* [What to work on]
Your response should consist of every entry, unchanged.

* [Source records]

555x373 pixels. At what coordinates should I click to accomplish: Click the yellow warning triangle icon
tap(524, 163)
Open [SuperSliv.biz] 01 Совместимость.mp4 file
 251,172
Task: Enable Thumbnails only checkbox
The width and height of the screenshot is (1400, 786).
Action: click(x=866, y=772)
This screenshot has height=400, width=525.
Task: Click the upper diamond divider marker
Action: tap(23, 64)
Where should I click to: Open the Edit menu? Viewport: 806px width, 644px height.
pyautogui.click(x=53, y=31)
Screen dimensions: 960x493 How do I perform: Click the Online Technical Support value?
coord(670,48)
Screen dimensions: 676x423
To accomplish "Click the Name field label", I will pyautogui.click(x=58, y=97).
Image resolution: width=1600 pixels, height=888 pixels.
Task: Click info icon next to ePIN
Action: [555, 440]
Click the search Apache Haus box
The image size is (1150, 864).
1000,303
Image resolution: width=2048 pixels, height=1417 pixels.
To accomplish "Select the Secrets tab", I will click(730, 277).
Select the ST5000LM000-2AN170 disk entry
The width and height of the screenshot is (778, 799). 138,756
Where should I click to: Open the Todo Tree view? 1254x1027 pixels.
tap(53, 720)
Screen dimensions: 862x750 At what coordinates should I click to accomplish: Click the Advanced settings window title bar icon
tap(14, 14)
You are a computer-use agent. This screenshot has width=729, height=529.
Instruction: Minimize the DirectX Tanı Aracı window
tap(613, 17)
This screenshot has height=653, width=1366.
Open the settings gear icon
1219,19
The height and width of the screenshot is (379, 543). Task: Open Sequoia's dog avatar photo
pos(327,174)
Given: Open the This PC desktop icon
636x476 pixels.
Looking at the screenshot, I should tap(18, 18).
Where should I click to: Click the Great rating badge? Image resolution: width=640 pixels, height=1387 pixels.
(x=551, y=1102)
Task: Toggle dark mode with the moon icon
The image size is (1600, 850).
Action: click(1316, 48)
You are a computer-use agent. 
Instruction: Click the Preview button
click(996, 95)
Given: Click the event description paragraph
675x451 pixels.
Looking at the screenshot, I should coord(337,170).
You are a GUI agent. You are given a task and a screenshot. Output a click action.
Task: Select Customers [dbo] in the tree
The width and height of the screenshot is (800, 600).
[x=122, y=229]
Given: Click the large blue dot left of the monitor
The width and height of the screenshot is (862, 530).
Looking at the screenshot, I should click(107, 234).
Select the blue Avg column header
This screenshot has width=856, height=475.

* [Answer to this task]
555x373 pixels. At what coordinates should I click to accomplish: Click the yellow warning triangle icon
tap(524, 163)
Open [SuperSliv.biz] 01 Совместимость.mp4 file
 251,172
Task: Enable Thumbnails only checkbox
The width and height of the screenshot is (1400, 786).
Action: click(x=866, y=772)
This screenshot has height=400, width=525.
Task: Click the upper diamond divider marker
Action: tap(23, 64)
Where should I click to: Open the Edit menu? Viewport: 806px width, 644px height.
pyautogui.click(x=53, y=31)
Screen dimensions: 960x493 How do I perform: Click the Online Technical Support value?
coord(670,48)
Screen dimensions: 676x423
To accomplish "Click the Name field label", I will pyautogui.click(x=58, y=97).
Image resolution: width=1600 pixels, height=888 pixels.
Task: Click info icon next to ePIN
Action: [555, 440]
Click the search Apache Haus box
The image size is (1150, 864).
1000,303
Image resolution: width=2048 pixels, height=1417 pixels.
To accomplish "Select the Secrets tab", I will click(730, 277).
Select the ST5000LM000-2AN170 disk entry
The width and height of the screenshot is (778, 799). 138,756
Where should I click to: Open the Todo Tree view? 1254x1027 pixels.
tap(53, 720)
Screen dimensions: 862x750 At what coordinates should I click to accomplish: Click the Advanced settings window title bar icon
tap(14, 14)
You are a computer-use agent. This screenshot has width=729, height=529.
Instruction: Minimize the DirectX Tanı Aracı window
tap(613, 17)
This screenshot has height=653, width=1366.
Open the settings gear icon
1219,19
The height and width of the screenshot is (379, 543). Task: Open Sequoia's dog avatar photo
pos(327,174)
Given: Open the This PC desktop icon
636x476 pixels.
Looking at the screenshot, I should tap(18, 18).
Where should I click to: Click the Great rating badge? Image resolution: width=640 pixels, height=1387 pixels.
(x=551, y=1102)
Task: Toggle dark mode with the moon icon
The image size is (1600, 850).
Action: click(1316, 48)
You are a computer-use agent. 
Instruction: Click the Preview button
click(996, 95)
Given: Click the event description paragraph
675x451 pixels.
Looking at the screenshot, I should coord(337,170).
You are a GUI agent. You are given a task and a screenshot. Output a click action.
Task: Select Customers [dbo] in the tree
The width and height of the screenshot is (800, 600).
[x=122, y=229]
Given: Click the large blue dot left of the monitor
The width and height of the screenshot is (862, 530).
Looking at the screenshot, I should click(107, 234).
Select the blue Avg column header
This screenshot has width=856, height=475.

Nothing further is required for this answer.